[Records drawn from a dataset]
═══

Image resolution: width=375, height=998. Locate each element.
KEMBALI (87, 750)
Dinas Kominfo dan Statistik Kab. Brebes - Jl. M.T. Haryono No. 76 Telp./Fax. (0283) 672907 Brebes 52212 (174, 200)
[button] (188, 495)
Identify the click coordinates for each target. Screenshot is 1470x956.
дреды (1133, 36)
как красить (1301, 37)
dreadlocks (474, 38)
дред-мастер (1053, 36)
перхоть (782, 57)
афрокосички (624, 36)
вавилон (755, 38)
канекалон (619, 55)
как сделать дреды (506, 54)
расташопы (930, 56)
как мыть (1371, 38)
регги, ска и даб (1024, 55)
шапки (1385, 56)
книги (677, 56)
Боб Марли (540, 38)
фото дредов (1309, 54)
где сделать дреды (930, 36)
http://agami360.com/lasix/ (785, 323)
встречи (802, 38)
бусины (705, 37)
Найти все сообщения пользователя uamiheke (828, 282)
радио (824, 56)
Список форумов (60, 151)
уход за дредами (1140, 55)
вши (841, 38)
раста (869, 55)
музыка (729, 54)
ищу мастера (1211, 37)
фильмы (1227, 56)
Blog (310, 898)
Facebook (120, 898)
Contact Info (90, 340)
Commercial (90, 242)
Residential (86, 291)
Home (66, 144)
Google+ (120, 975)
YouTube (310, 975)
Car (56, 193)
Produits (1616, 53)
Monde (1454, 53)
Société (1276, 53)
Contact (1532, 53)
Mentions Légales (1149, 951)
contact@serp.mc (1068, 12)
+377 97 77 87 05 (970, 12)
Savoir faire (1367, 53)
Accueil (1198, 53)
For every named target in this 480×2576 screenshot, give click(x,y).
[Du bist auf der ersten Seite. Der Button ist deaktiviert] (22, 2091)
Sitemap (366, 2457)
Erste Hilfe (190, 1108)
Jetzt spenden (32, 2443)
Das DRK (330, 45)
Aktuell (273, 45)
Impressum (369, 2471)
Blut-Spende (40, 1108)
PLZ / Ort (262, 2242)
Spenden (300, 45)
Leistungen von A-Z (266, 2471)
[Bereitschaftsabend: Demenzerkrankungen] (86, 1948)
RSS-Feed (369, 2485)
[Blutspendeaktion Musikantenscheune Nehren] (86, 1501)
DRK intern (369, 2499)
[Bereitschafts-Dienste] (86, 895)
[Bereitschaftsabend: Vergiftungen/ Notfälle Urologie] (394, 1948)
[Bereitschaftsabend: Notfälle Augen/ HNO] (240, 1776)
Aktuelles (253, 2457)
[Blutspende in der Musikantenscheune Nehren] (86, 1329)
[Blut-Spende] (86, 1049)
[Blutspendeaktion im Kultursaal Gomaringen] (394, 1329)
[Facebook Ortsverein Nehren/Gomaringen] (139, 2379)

═══

-- Try it --
Quote only the lines from the one containing "[Blut-Spende] (86, 1049)" through the final line of the records, with both ends included.

-- Reply to the exercise --
[Blut-Spende] (86, 1049)
[Blutspendeaktion im Kultursaal Gomaringen] (394, 1329)
[Facebook Ortsverein Nehren/Gomaringen] (139, 2379)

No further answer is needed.